Eustache se dirigea vers la porte de la chambre de Louise.

-Elle dort, mais je pense que vous pouvez entrer, elle sera contente de vous voir. Moi, je rentre à Versailles. Ils doivent penser que j'ai été enlevée.

-Merci pour tout.

Madame de Lisière inclina poliment la tête et sorti. Eustache inspira et poussa lentement la porte qui le séparait de celle qui occupait toutes ses pensées. Le grincement de la porte réveilla la nouvelle mère qui sourit en reconnaissant son ami. Elle l'invita à s'approcher et lui fit signe de s'asseoir sur le côté du lit.

-Regarde, comment la trouves-tu ?

Elle repoussa ses draps pour laisser passer une toute petite tête encore un peu rougie.

-Elle est très belle...

-Je te présente Marie-Anne. Louise sourit tendrement.

Eustache eu subitement l'impression d'être à la place du père de l'enfant, le premier à côté de la jeune mère, assis sur le lit. Mais il ne l'était pas, ne le serait jamais. Une boule se forma dans sa gorge.

Louise admirait son bébé, pensive.

-La pauvre, je ne lui ai pas donné toutes les chances pour réussir...

-Ne dîtes pas cela, je suis sûre qu'elle s'en sortira très bien.

-Sans père ?

-Ma mère était orpheline.

Louise acquiesça d'un haussement d'épaule. Elle n'avait d'yeux que pour sa fille.
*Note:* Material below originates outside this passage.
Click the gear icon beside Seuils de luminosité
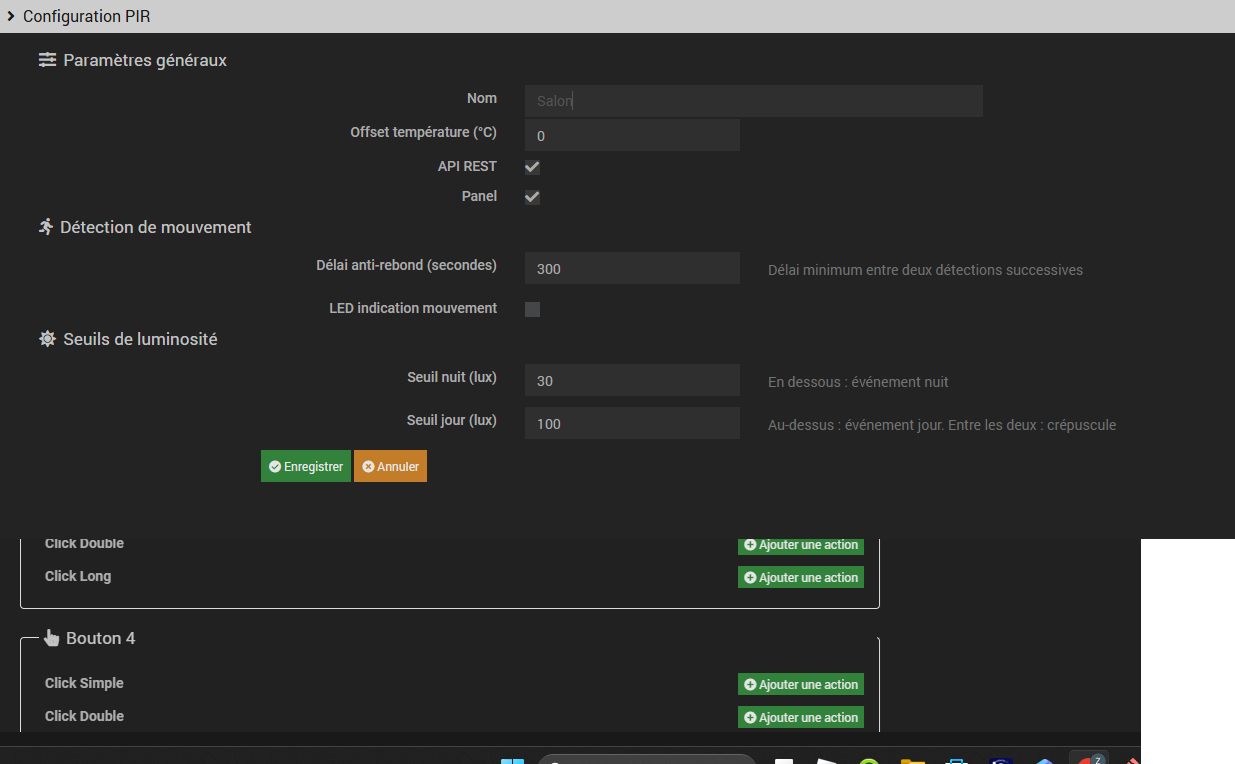 tap(47, 339)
-Ma pauvre chérie... Elle l'embrassa.

Eustache quitta la pièce. Il aurait tant aimé épouser Louise, être autre chose que l'ami qui ressemble au grand amour. Il était à la fois heureux pour elle, et en colère. Il ne comprenait pas pourquoi elle s'évertuait à aimer un homme qui, elle le disait elle-même, ne l'aimait pas. Après tout, peut-être avait-elle raison, peut-être ne comprenait-il rien à l'Amour. C'est fatigué et un brin jaloux qu'il retourna à Versailles pour travailler aux jardins.
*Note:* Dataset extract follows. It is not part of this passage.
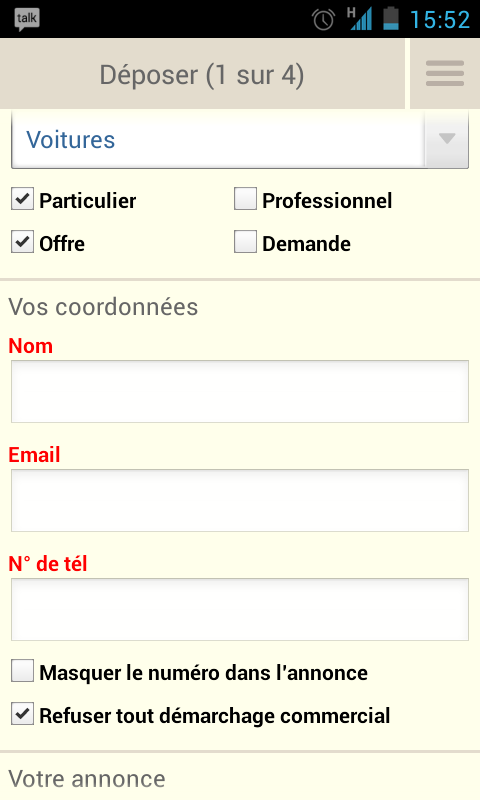Focus the N° de tél field
Image resolution: width=480 pixels, height=800 pixels.
(x=240, y=609)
-Tout va bien, Monsieur Dauger ? lui demanda son patron alors qu'il venait de rater une bouture.

Eustache hocha la tête, peu convaincant.

-Si je pouvais comprendre ce qui passe dans la tête des femmes...

-Si on le pouvait, le monde serait beaucoup moins surprenant... et moins dangereux. Si je peux me permettre un conseil, n'essayez pas de les comprendre.

-De toute manière j'échouerai à deviner les pensées. Bon, ce grenadier me donne du fil à retordre.

M. Le Nôtre lui sourit tendrement et le laissa se remettre au travail.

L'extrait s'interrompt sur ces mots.